TASK DETAILS:
Somewhere below, one line contains "Vicarías (983, 1947)" and a later line contains "Useful Skin Care Tips for Teens (44, 314)". Output those two lines and everything between them exactly, and nothing else.

TASK INPUTS:

+++

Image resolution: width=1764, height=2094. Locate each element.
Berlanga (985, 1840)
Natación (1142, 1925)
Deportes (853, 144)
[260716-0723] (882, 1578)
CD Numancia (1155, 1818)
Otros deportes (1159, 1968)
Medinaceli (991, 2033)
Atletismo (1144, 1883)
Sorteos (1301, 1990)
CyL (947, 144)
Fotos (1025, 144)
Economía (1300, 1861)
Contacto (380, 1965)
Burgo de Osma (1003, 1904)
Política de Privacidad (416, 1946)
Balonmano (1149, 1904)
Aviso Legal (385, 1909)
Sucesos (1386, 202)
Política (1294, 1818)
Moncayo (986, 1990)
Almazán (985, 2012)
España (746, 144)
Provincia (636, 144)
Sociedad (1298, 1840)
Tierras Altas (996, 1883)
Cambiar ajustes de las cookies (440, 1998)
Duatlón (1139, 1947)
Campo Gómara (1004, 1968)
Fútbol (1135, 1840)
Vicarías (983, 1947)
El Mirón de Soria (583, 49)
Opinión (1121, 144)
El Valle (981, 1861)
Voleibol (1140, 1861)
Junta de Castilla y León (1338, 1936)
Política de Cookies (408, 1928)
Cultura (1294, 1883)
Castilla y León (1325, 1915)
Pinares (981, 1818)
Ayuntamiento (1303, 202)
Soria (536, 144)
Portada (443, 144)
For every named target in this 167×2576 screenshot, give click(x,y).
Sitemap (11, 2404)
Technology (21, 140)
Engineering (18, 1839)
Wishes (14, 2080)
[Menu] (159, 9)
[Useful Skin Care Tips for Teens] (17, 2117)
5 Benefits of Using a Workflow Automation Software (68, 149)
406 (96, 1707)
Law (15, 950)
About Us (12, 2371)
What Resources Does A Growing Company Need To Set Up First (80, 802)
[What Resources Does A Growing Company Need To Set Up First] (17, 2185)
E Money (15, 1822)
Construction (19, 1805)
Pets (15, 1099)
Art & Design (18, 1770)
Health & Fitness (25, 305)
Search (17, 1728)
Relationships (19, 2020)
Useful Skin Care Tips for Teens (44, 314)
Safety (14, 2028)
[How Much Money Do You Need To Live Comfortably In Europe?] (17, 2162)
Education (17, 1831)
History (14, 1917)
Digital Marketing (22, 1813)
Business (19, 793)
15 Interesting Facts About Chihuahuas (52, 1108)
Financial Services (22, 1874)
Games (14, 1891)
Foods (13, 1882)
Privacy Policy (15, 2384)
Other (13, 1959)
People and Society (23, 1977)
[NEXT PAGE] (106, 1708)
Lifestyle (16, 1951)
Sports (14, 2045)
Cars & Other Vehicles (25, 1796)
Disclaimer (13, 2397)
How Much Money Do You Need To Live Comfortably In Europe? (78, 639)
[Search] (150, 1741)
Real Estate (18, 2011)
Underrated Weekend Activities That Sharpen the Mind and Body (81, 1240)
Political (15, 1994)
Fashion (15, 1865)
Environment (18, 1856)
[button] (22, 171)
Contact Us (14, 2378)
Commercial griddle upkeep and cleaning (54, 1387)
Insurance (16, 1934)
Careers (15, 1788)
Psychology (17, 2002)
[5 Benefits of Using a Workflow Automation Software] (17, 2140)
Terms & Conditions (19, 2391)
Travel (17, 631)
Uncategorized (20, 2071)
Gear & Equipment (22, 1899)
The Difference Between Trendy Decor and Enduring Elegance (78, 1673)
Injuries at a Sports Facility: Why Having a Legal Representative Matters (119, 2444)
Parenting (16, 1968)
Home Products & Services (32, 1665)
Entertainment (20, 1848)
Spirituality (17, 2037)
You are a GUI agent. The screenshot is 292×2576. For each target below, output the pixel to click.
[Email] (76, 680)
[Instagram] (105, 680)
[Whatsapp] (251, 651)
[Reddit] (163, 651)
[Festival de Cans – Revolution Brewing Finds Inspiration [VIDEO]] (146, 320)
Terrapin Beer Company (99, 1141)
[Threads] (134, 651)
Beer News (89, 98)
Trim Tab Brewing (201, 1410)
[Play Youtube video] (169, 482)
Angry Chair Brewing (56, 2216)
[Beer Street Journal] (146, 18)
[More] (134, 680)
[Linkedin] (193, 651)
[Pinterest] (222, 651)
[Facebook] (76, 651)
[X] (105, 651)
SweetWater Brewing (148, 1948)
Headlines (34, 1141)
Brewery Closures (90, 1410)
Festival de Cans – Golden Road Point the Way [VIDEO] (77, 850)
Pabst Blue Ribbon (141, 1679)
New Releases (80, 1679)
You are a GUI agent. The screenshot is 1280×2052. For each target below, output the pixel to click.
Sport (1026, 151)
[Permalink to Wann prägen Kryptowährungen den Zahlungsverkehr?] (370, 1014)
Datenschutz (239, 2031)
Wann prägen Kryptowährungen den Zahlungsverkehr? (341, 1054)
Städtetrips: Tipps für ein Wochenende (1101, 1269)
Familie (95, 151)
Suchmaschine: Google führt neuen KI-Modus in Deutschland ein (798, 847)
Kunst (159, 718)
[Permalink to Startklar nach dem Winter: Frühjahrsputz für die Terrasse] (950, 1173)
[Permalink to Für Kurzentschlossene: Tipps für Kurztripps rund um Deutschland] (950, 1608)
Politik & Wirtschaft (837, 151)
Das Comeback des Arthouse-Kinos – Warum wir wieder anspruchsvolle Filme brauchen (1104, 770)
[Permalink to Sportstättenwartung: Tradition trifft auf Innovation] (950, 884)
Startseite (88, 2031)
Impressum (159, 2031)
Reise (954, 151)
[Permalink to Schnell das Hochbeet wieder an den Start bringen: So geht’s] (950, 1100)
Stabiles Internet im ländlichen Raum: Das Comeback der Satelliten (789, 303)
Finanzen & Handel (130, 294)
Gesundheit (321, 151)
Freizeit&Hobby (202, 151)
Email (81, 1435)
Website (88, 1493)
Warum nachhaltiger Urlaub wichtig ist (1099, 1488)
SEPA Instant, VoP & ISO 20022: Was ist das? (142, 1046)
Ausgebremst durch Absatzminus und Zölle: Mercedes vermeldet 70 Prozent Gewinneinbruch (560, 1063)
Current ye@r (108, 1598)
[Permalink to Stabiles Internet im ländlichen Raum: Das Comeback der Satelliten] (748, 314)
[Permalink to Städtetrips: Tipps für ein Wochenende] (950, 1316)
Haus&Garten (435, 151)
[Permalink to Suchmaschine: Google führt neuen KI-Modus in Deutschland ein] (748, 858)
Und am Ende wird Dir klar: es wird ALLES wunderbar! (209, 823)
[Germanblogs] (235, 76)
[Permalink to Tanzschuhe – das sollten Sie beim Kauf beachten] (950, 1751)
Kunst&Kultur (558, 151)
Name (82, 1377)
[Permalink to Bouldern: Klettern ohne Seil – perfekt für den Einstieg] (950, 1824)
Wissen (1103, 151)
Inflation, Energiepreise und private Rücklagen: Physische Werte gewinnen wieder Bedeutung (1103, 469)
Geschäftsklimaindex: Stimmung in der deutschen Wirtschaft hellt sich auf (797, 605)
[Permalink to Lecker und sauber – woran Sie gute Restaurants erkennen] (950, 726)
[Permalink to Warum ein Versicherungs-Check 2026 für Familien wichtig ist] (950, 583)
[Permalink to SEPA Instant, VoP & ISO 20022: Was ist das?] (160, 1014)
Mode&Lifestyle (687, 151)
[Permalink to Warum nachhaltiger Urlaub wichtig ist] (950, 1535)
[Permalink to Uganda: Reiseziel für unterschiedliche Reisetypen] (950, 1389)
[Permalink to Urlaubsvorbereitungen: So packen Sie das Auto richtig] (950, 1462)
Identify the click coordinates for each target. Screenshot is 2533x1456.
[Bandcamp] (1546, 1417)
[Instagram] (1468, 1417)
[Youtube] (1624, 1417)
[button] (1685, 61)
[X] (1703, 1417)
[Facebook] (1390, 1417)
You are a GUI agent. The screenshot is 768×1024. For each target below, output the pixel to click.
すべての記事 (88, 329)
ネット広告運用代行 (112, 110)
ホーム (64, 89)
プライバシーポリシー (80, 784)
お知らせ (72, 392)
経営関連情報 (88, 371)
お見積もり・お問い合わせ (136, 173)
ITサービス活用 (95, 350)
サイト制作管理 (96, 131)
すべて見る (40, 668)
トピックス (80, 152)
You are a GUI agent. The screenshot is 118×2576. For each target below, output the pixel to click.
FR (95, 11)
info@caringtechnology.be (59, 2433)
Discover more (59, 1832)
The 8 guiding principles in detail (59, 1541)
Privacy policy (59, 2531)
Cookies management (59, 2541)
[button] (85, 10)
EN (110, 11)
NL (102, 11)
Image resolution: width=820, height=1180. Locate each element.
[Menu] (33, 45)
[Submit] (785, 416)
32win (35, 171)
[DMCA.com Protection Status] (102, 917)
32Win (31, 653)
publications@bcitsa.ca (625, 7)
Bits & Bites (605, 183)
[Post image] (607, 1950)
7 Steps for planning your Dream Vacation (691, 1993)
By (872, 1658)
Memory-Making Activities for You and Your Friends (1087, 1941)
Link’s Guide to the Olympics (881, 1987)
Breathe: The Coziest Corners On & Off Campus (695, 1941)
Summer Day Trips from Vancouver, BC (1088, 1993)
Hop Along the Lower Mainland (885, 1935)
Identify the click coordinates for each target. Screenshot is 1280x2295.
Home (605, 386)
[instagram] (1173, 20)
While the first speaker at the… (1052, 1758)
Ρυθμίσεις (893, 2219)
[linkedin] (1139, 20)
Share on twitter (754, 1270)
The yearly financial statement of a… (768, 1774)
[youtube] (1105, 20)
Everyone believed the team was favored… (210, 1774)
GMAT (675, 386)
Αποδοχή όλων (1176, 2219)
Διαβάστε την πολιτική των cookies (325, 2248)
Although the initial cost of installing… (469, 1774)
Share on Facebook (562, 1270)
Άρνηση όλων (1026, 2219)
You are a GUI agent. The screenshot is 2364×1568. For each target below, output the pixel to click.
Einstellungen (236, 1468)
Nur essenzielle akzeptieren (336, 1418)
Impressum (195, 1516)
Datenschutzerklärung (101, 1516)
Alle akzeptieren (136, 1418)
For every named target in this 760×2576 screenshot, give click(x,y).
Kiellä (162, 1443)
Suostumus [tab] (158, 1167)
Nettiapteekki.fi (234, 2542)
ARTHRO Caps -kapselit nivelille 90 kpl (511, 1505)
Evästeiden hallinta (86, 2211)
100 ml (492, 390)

+++

TASK SOLUTION:
Vicarías (983, 1947)
El Mirón de Soria (583, 49)
Opinión (1121, 144)
El Valle (981, 1861)
Voleibol (1140, 1861)
Junta de Castilla y León (1338, 1936)
Política de Cookies (408, 1928)
Cultura (1294, 1883)
Castilla y León (1325, 1915)
Pinares (981, 1818)
Ayuntamiento (1303, 202)
Soria (536, 144)
Portada (443, 144)
For every named target in this 167×2576 screenshot, give click(x,y).
Sitemap (11, 2404)
Technology (21, 140)
Engineering (18, 1839)
Wishes (14, 2080)
[Menu] (159, 9)
[Useful Skin Care Tips for Teens] (17, 2117)
5 Benefits of Using a Workflow Automation Software (68, 149)
406 (96, 1707)
Law (15, 950)
About Us (12, 2371)
What Resources Does A Growing Company Need To Set Up First (80, 802)
[What Resources Does A Growing Company Need To Set Up First] (17, 2185)
E Money (15, 1822)
Construction (19, 1805)
Pets (15, 1099)
Art & Design (18, 1770)
Health & Fitness (25, 305)
Search (17, 1728)
Relationships (19, 2020)
Useful Skin Care Tips for Teens (44, 314)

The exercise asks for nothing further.